ABSTRACT: BACKGROUND: Mind-body therapies such as Tai Chi are widely used by breast cancer survivors, yet effects on inflammation are not known. This study hypothesized that Tai Chi Chih (TCC) would reduce systemic, cellular, and genomic markers of inflammation as compared with cognitive behavioral therapy for insomnia (CBT-I). METHODS: In this randomized trial for the treatment of insomnia, 90 breast cancer survivors with insomnia were assigned to TCC or CBT-I for 2-hour sessions weekly for 3 months. At baseline and postintervention, blood samples were obtained for measurement of C-reactive protein and toll-like receptor-4-activated monocyte production of interleukin-6 (IL-6) and tumor necrosis factor-α (TNF), with a random subsample (n = 48) analyzed by genome-wide transcriptional profiling. RESULTS: Levels of C-reactive protein did not change in the TCC and CBT-I groups. Levels of toll-like receptor-4-activated monocyte production of IL-6 and TNF combined showed an overall reduction in TCC versus CBT-I (P < .02), with similar effects for IL-6 (P = .07) and TNF (P < .05) alone. For genome-wide transcriptional profiling of circulating peripheral blood mononuclear cells, expression of genes encoding proinflammatory mediators showed an overall reduction in TCC versus CBT-I (P = .001). TELiS promoter-based bioinformatics analyses implicated a reduction of activity of the proinflammatory transcription factor, nuclear factor-κB, in structuring these differences. CONCLUSIONS: Among breast cancer survivors with insomnia, 3 months of TCC reduced cellular inflammatory responses, and reduced expression of genes encoding proinflammatory mediators. Given the link between inflammation and cancer, these findings provide an evidence-based molecular framework to understand the potential salutary effects of TCC on cancer survivorship.

5 Article Cognitive behavioral therapy vs. Tai Chi for late life insomnia and inflammatory risk: a randomized controlled comparative efficacy trial. 2014

Irwin, Michael R / Olmstead, Richard / Carrillo, Carmen / Sadeghi, Nina / Breen, Elizabeth C / Witarama, Tuff / Yokomizo, Megumi / Lavretsky, Helen / Carroll, Judith E / Motivala, Sarosh J / Bootzin, Richard / Nicassio, Perry. · ·Sleep · Pubmed #25142571.

ABSTRACT: STUDY OBJECTIVES: To investigate the comparative efficacy of cognitive behavioral therapy (CBT), Tai Chi Chih (TCC), and sleep seminar education control (SS) on the primary outcome of insomnia diagnosis, and secondary outcomes of sleep quality, fatigue, depressive symptoms, and inflammation in older adults with insomnia.
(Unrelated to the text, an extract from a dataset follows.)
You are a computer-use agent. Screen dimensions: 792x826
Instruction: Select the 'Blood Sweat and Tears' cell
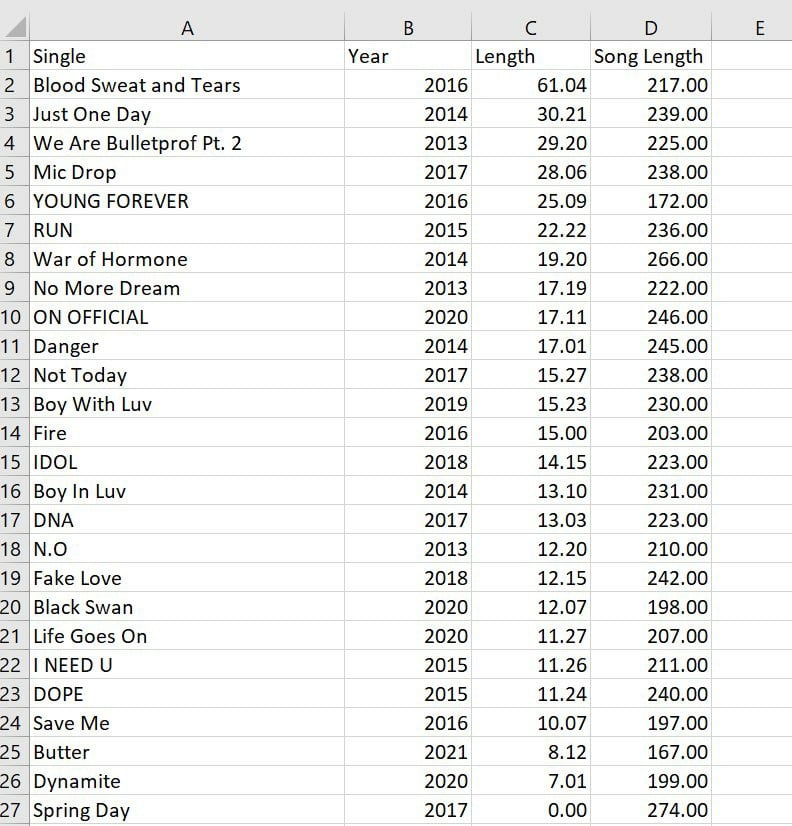coord(137,85)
DESIGN: Randomized controlled, comparative efficacy trial. SETTING: Los Angeles community. PATIENTS: 123 older adults with chronic and primary insomnia. INTERVENTIONS: Random assignment to CBT, TCC, or SS for 2-hour group sessions weekly over 4 months with follow-up at 7 and 16 months. MEASUREMENTS: Insomnia diagnosis, patient-reported outcomes, polysomnography (PSG), and high-sensitivity C-reactive protein (CRP) levels. RESULTS: CBT performed better than TCC and SS in remission of clinical insomnia as ascertained by a clinician (P < 0.01), and also showed greater and more sustained improvement in sleep quality, sleep parameters, fatigue, and depressive symptoms than TCC and SS (all P values < 0.01). As compared to SS, CBT was associated with a reduced risk of high CRP levels (> 3.0 mg/L) at 16 months (odds ratio [OR], 0.26 [95% CI, 0.07-0.97] P < 0.05). Remission of insomnia was associated with lower levels of CRP (P < 0.05) at 16 months. TCC was associated with improvements in sleep quality, fatigue, and depressive symptoms as compared to SS (all P's < 0.05), but not insomnia remission. PSG measures did not change. CONCLUSIONS: Treatment of late-life insomnia is better achieved and sustained by cognitive behavioral therapies. Insomnia treatment and remission reduces a marker of inflammatory risk, which has implications for cardiovascular morbidity and diabetes observed with sleep disturbance in epidemiologic surveys.